#### AIM OF THE TASK:
A single stretch of the material below is to be transcribed exactly, starting at the line with "This screenshot has width=287, height=162." and ending after the line with "Screen dimensions: 667x393".

#### EXERCISE DATA:
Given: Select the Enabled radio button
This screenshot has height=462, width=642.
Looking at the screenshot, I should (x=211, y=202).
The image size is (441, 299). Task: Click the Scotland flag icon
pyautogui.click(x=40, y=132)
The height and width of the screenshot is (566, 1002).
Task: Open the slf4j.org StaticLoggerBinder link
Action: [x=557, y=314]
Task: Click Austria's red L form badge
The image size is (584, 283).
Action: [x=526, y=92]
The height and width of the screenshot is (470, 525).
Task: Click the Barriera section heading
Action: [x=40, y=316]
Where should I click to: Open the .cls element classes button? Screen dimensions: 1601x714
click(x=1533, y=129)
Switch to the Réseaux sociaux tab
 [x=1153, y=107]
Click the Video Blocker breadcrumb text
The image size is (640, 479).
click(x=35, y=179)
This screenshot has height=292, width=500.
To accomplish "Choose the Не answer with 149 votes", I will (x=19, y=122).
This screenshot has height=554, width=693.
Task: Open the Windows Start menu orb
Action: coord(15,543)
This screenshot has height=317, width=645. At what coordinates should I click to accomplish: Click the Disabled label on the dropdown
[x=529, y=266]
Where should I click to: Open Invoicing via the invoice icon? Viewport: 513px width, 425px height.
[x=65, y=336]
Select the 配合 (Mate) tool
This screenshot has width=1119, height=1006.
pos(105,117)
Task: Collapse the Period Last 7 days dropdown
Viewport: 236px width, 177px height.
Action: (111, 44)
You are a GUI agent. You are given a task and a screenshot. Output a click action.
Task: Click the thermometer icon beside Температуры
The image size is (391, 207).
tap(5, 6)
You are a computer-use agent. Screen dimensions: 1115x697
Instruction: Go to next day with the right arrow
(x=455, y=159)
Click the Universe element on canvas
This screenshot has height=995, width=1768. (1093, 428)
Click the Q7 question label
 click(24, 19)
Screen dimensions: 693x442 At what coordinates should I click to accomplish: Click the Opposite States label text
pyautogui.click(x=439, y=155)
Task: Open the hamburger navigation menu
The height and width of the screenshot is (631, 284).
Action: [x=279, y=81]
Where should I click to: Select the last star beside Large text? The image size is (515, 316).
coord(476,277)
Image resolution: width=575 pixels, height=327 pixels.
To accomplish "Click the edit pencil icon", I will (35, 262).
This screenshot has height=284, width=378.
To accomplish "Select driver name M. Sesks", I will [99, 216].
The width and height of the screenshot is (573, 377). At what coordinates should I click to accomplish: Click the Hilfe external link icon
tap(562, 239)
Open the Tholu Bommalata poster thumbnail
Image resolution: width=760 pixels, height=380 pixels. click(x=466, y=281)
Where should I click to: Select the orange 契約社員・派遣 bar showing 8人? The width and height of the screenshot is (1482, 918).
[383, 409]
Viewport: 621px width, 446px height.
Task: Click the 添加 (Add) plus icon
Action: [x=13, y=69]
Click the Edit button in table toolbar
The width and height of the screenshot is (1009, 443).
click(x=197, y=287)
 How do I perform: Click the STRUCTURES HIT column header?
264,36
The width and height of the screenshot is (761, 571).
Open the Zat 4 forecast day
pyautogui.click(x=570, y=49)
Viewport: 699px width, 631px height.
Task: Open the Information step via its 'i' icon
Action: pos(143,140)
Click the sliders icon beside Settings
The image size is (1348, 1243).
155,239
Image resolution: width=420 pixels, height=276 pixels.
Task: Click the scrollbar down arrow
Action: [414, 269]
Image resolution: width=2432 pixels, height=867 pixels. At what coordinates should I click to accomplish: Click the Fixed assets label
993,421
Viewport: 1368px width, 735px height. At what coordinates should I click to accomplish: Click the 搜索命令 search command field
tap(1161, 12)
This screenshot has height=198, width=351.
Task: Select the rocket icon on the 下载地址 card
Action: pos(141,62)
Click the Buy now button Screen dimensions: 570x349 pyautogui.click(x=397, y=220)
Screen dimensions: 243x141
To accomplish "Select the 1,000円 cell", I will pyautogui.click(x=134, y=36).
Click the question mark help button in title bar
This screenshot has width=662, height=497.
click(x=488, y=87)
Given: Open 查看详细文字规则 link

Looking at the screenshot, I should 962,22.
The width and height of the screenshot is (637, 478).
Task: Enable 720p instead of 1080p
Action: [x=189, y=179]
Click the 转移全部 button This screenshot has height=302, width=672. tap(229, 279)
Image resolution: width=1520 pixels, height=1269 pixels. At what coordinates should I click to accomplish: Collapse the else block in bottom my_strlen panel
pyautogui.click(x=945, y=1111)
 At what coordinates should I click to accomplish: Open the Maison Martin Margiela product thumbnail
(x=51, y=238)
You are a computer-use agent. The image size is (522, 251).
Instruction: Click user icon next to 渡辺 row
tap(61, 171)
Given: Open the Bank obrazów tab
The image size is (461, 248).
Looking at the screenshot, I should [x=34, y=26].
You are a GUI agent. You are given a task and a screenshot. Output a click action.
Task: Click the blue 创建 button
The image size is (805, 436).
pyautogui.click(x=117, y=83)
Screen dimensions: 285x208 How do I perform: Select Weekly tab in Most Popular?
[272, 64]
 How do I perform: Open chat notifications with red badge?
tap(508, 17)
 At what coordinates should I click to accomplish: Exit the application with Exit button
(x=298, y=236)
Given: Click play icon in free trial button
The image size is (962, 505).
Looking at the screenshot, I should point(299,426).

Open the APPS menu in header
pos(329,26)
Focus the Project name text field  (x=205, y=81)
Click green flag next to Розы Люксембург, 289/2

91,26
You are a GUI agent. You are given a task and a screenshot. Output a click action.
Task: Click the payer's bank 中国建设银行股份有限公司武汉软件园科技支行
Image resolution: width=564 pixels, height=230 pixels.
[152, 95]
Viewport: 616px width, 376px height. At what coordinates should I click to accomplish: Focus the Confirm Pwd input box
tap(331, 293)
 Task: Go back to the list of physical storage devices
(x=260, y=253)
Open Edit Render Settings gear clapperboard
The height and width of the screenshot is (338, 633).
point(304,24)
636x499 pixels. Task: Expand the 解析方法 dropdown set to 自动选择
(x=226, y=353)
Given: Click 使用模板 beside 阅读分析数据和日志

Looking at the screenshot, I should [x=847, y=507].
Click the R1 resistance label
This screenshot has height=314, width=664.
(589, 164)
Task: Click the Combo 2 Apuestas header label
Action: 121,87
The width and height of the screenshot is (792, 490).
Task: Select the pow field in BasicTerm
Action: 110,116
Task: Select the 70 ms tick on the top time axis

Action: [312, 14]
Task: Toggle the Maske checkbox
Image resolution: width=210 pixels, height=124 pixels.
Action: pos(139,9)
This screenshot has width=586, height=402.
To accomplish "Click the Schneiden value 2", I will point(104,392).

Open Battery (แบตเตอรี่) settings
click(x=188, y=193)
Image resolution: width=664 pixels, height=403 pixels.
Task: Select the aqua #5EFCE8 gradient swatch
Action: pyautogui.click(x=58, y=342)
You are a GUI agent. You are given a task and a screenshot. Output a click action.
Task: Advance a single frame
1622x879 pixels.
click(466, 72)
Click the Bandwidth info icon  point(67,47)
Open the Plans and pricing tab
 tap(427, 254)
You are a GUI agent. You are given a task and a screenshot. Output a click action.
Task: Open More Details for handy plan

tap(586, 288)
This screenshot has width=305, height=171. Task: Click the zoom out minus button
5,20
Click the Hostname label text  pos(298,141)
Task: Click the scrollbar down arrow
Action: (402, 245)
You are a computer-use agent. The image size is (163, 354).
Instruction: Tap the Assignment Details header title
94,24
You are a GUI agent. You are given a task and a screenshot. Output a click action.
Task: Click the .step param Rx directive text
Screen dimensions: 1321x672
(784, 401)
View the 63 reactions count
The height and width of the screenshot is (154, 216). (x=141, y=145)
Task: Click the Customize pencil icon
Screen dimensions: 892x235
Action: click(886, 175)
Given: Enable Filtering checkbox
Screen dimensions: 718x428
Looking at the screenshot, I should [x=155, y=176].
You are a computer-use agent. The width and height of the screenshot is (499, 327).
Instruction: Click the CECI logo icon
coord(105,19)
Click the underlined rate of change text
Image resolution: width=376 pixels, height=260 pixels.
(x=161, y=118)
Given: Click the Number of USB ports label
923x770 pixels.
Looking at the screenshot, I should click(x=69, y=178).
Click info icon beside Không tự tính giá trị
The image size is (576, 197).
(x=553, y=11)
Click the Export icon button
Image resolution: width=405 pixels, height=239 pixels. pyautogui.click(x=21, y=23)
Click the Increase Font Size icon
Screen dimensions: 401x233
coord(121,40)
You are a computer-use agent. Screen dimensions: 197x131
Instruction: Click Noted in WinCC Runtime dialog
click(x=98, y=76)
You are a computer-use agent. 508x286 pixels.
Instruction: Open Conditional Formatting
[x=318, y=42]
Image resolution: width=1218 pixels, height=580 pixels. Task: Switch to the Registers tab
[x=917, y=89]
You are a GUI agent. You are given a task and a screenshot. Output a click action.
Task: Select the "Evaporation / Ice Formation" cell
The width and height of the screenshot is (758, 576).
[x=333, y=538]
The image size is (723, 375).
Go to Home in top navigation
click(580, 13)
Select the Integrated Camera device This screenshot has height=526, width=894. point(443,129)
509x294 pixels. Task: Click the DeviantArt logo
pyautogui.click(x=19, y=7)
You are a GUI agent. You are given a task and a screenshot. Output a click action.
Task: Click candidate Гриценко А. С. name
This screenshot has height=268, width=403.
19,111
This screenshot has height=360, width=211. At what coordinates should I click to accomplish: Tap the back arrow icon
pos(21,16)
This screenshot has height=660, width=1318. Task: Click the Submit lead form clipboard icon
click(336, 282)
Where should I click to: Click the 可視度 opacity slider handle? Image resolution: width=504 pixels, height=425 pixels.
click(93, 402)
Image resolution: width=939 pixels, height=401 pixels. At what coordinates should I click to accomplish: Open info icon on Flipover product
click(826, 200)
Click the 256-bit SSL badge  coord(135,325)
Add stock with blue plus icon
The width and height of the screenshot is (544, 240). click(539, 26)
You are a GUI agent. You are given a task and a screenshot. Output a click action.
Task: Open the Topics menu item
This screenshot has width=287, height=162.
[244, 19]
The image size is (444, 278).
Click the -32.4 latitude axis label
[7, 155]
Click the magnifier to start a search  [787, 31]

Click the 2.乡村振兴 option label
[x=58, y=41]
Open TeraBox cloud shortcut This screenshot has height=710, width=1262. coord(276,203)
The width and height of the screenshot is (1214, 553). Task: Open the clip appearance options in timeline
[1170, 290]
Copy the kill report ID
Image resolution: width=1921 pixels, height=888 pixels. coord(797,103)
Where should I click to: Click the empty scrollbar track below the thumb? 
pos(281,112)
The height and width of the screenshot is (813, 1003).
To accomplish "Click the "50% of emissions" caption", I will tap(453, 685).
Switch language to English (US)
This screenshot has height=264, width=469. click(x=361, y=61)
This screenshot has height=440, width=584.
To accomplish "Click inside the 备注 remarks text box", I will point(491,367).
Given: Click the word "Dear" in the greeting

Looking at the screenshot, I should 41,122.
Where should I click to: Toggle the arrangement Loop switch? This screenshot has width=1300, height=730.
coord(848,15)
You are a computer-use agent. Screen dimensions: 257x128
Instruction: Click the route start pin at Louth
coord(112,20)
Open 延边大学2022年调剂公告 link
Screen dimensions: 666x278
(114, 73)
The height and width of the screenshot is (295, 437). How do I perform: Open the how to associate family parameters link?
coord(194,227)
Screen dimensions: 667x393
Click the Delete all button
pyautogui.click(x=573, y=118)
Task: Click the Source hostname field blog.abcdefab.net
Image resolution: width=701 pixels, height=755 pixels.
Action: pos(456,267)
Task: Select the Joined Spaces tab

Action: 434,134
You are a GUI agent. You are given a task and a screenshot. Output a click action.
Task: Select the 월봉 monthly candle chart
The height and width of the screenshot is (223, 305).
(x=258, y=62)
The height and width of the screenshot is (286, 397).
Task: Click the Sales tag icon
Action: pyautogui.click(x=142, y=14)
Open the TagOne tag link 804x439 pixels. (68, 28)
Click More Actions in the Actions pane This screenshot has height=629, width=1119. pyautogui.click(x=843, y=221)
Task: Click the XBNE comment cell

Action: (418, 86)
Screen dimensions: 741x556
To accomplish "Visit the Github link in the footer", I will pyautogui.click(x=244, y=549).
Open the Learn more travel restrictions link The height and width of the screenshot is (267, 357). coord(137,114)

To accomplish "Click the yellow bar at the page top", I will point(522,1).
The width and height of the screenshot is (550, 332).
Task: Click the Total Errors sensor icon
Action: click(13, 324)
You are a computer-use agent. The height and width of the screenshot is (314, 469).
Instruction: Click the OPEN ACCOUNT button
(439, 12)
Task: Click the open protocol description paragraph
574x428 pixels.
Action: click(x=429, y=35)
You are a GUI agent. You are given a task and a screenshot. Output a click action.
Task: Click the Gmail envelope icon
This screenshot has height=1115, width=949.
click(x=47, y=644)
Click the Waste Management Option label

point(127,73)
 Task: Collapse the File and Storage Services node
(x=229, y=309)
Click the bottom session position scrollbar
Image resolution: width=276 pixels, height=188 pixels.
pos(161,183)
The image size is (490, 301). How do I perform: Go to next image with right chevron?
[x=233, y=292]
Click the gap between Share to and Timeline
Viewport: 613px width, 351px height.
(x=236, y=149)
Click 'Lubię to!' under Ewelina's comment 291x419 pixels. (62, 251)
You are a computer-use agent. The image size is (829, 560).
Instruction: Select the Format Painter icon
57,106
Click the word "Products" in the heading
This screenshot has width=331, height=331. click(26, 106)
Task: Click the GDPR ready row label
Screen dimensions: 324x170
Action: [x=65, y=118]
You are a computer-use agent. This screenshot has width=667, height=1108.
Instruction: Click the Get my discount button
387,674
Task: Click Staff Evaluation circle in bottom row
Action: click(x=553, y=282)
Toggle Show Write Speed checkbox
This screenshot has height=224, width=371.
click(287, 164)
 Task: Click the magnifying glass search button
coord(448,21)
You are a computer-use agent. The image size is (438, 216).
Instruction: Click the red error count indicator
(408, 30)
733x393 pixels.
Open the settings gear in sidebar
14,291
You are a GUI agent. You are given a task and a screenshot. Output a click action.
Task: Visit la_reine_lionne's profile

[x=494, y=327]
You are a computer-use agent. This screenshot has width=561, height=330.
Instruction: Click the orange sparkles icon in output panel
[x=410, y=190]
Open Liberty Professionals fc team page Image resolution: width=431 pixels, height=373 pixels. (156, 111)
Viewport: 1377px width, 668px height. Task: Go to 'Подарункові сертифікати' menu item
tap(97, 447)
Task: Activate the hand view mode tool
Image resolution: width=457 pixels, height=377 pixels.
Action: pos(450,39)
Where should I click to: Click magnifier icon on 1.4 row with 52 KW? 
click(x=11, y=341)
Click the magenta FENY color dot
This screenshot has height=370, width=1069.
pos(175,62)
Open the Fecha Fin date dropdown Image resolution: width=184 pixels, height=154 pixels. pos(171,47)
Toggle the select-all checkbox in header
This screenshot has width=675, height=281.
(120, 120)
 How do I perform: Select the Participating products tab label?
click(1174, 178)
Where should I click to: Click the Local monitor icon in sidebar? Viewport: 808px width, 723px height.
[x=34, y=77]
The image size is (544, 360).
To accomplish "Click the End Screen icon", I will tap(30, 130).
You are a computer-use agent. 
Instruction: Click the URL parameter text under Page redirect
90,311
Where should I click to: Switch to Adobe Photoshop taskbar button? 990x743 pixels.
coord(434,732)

#### COMPLETED EXERCISE:
This screenshot has width=287, height=162.
[244, 19]
The image size is (444, 278).
Click the -32.4 latitude axis label
[7, 155]
Click the magnifier to start a search  [787, 31]

Click the 2.乡村振兴 option label
[x=58, y=41]
Open TeraBox cloud shortcut This screenshot has height=710, width=1262. coord(276,203)
The width and height of the screenshot is (1214, 553). Task: Open the clip appearance options in timeline
[1170, 290]
Copy the kill report ID
Image resolution: width=1921 pixels, height=888 pixels. coord(797,103)
Where should I click to: Click the empty scrollbar track below the thumb? 
pos(281,112)
The height and width of the screenshot is (813, 1003).
To accomplish "Click the "50% of emissions" caption", I will tap(453, 685).
Switch language to English (US)
This screenshot has height=264, width=469. click(x=361, y=61)
This screenshot has height=440, width=584.
To accomplish "Click inside the 备注 remarks text box", I will point(491,367).
Given: Click the word "Dear" in the greeting

Looking at the screenshot, I should 41,122.
Where should I click to: Toggle the arrangement Loop switch? This screenshot has width=1300, height=730.
coord(848,15)
You are a computer-use agent. Screen dimensions: 257x128
Instruction: Click the route start pin at Louth
coord(112,20)
Open 延边大学2022年调剂公告 link
Screen dimensions: 666x278
(114, 73)
The height and width of the screenshot is (295, 437). How do I perform: Open the how to associate family parameters link?
coord(194,227)
Screen dimensions: 667x393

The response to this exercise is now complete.